Trust is not built by publicly mocking and insulting employees who are executing faithfully the charge of their offices. Trust is not built by hiring egomaniacs, empowering them to subvert the usual chain of command and launch public tirades so laced with vitriol and vulgarity that one wants to weep at the damage such words will do to children. Trust is not built by defenestrating teammates with a final flourish of public humiliation, such as informing them in front of the world’s cameras and forcing the fired to step out of the main motorcade vehicle and into another as the gods look down on such tragedy with appropriate rain.

What healthy organization runs this way? Not a single one. Why? Because in such a toxic environment where no one can trust anyone else—from the boss on down the line—how can anyone bring their most-creative, most-productive selves? Yes, discipline is needed in the White House. But absent trust, discipline can be imposed only through coercion and fear—attributes antithetical to trust. Yes, President Trump seems to thrive in rough-and-tumble environments where his aides mix it up. But trust is not a barrier to healthy conflict.
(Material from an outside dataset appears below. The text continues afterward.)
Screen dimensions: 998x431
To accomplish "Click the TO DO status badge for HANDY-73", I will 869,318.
Trust is an essential precondition for healthy conflict.

In such a toxic environment where no one can trust anyone else—from the boss on down the line—how can anyone bring their most-creative, most-productive selves?

For our money, the best summary of the foundational value of workplace trust is a little red book, The Five Dysfunctions of a Team, by Patrick Lencioni. This “leadership fable” describes DecisionTech, a Silicon Valley start-up that has plateaued and is in danger of falling apart because of poor leadership and management. An alarmed board removes the founder CEO and stares at the abyss of what to do next. We don’t want to spoil the plot, so we will say no more—other than to chuckle with you at the prescience of Mr. Lencioni penning this book in 2002, well in advance of the current saga befalling the world’s largest privately held start-up ever, Uber.
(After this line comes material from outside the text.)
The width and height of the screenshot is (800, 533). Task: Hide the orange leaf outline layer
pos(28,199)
We say that trust is the only thing that could salvage the Trump presidency because President Trump displays none of the aptitudes essential for that position, such as curiosity, policy knowledge, and equanimity. At 71 years old, already six months into the job—if just a one-term president, already about 13 percent of his total White House time—we see no chance he will suddenly manifest these aptitudes.
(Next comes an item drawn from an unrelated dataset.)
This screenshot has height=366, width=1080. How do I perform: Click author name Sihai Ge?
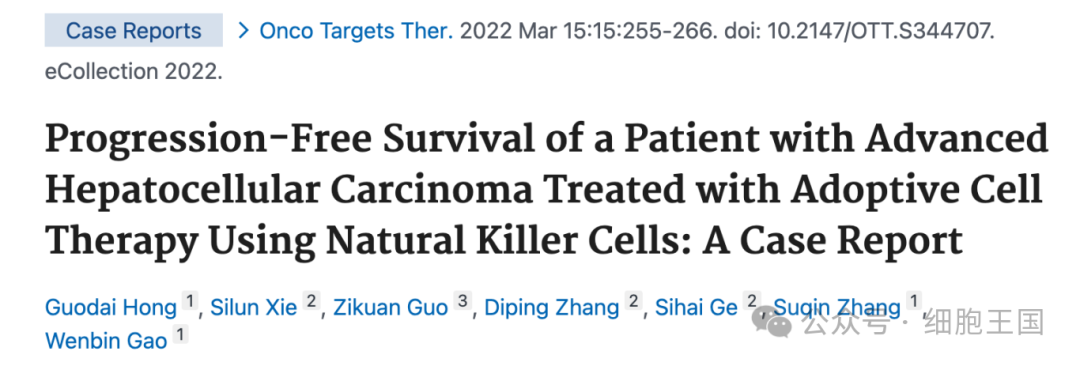(696, 307)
What could salvage the Trump presidency is a White House team that, built on trust, functioned well enough both to buffer his unhinged tendencies and to proffer policy ideas that he seems either uninterested in and/or unable to comprehend. As we have written many times (such as here and here), neither of us voted for Donald Trump, and a large number of his policy ideas we find reprehensible and we hope never see the light of day.

A few of his policy ideas we find intriguing and hope America can pursue—such as broad and permanent reform of corporate taxation and a large and ongoing investment in public infrastructure. But for these rays of policy hope to see the light of day, a trusting White House team needs to function properly. These policy ideas can only come from a White House staff that trusts itself enough to engage in no-fear-of-conflict debates, to emerge from those debates with a commitment to decisions made, to hold each other accountable to those decisions, and to align all interests around a single common goal of the organization—the betterment of the United States of America.

Without trust in the White House, the past half year will be prologue for the next three and half years: America’s separation of powers across three coequal branches of government will continue to play out as intended by the Founding Fathers when they drafted the Constitution. Congress will continue to legislate; the Supreme Court will continue to adjudicate; and the impaired presidency will continue to stumble along with no substantial policy achievements that help the tens of millions of Americans whose economic anxiety propelled him to victory. Goodness knows where this will leave the country come the fall of 2020.

General Kelly: we Matts are happy to mail you as many copies of The Five Dysfunctions as you like. Don’t worry: we know the address to which to ship them. For all our readers: we commend this book to you. Enjoy your August. We shall see you in September after Labor Day.